- Questions on the material
(a) In the Adam Simac profile, what position is he listed as playing?
(b) Pick up the Adam Simac profile after its last sentence and keep writing it.

Personal information
- Nickname: Sheem
- Born: August 9, 1983 (age 42) Ottawa, Ontario, Canada
- Hometown: Ottawa, Ontario, Canada
- Height: 2.03 m (6 ft 8 in)
- Weight: 101 kg (223 lb)
- Spike: 348 cm (137 in)
- Block: 336 cm (132 in)
- College / University: Queen's University

Volleyball information
- Position: Middle blocker

Career
| Years | Teams |
| 2001–2006 2006–2008 2008–2009 2009–2010 2010–2012 2012–2013 2013–2014 2014–2015 | Queen's Golden Gaels VBK Klagenfurt SK Aich-Dob VC Franken ACH Volley Arkas Spor Pallavolo Lugano ASUL Lyon |

National team
| 2008–2016 | Canada |

Honours
Men's volleyball
Representing Canada
NORCECA Championship
| Gold medal – first place | 2015 Detroit |  |
| Silver medal – second place | 2013 Langley |  |
| Bronze medal – third place | 2011 Mayaguez |  |
Pan American Games
| Bronze medal – third place | 2015 Toronto | Team |

= Adam Simac =

Canadian volleyball player (born 1983)

Adam Simac (born August 9, 1983) is a Canadian former professional volleyball player. He played for the Canada men's national volleyball team for eight years, representing Canada at both the 2010 and 2014 FIVB Volleyball Men's World Championships.

==Career==
===University===
Simac played college volleyball at Queen's University at Kingston for the Golden Gaels from 2001 to 2006. His time at Queen's was highlighted by leading the Gaels to a fifth-place finish at the 2006 national championship – their best finish in 34 years.

- Recorded information
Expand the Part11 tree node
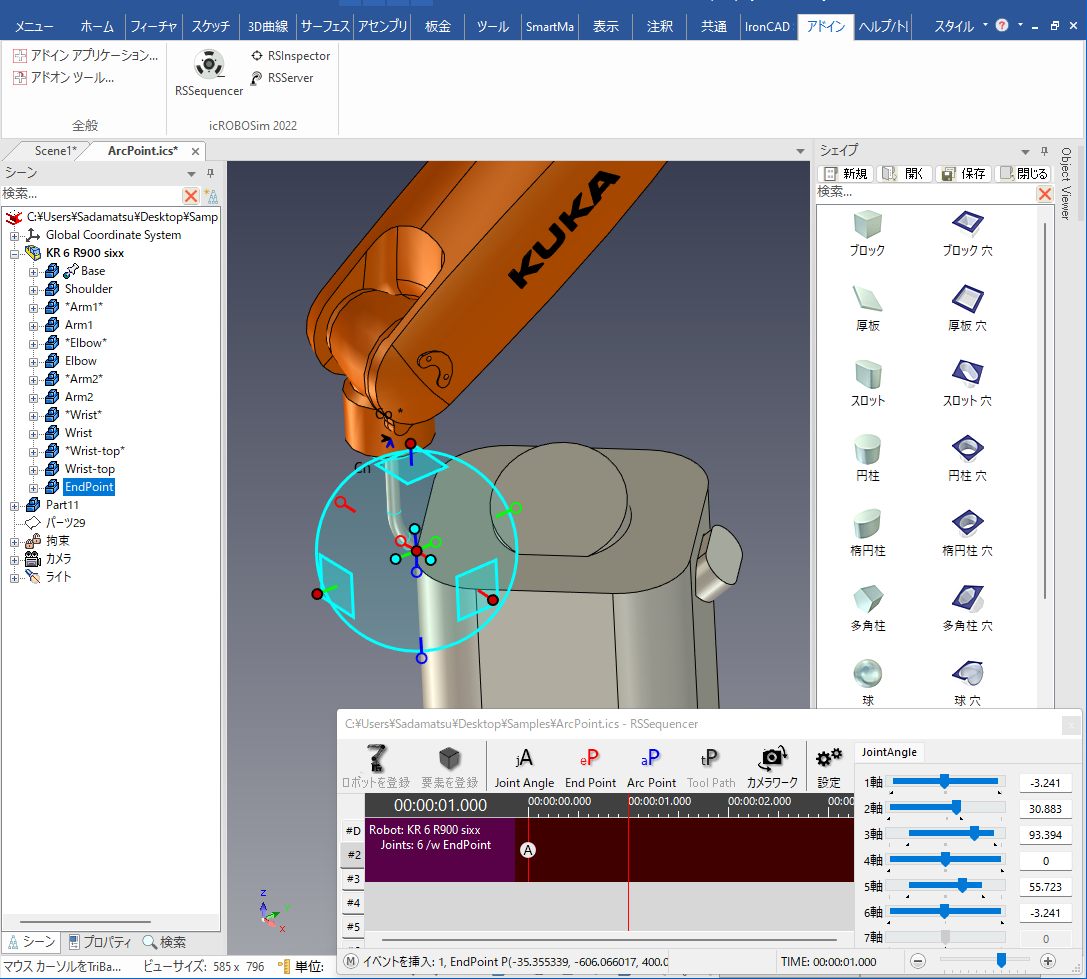 (x=15, y=505)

- Responses
(a) Middle blocker

(b)
===Club===
Simac first played professionally in 2006 for Austrian club VBK Klagenfurt.

SK Aich/Dob

VC Franken

ACH Volley

Arkas Spor.

Lugano Volley

===National team===
Simac first joined the Canada men's national team in 2008. He participated in the 2009 Pan-Am Cup.

Following the 2015 Pan American Games, Simac had injury troubles with his shoulder and got surgery in December 2015. He spent the 2015-16 season rehabbing his shoulder at the Full-Time Centre in Gatineau with the goal of playing for Canada in the summer of 2016. Following rigorous rehab and training, Simac made the national team roster for the 2016 Olympic Qualifiers in Tokyo, where he helped Canada qualify for the 2016 Olympic Games - their first in 24 years. After being left off the 12-man roster for the Olympics, Simac retired from volleyball.

==Personal life==
Adam Simac started playing volleyball at age 14 while attending Sir Wilfrid Laurier Secondary School.

Simac is married to former Canada women's national volleyball team member Ashley Voth.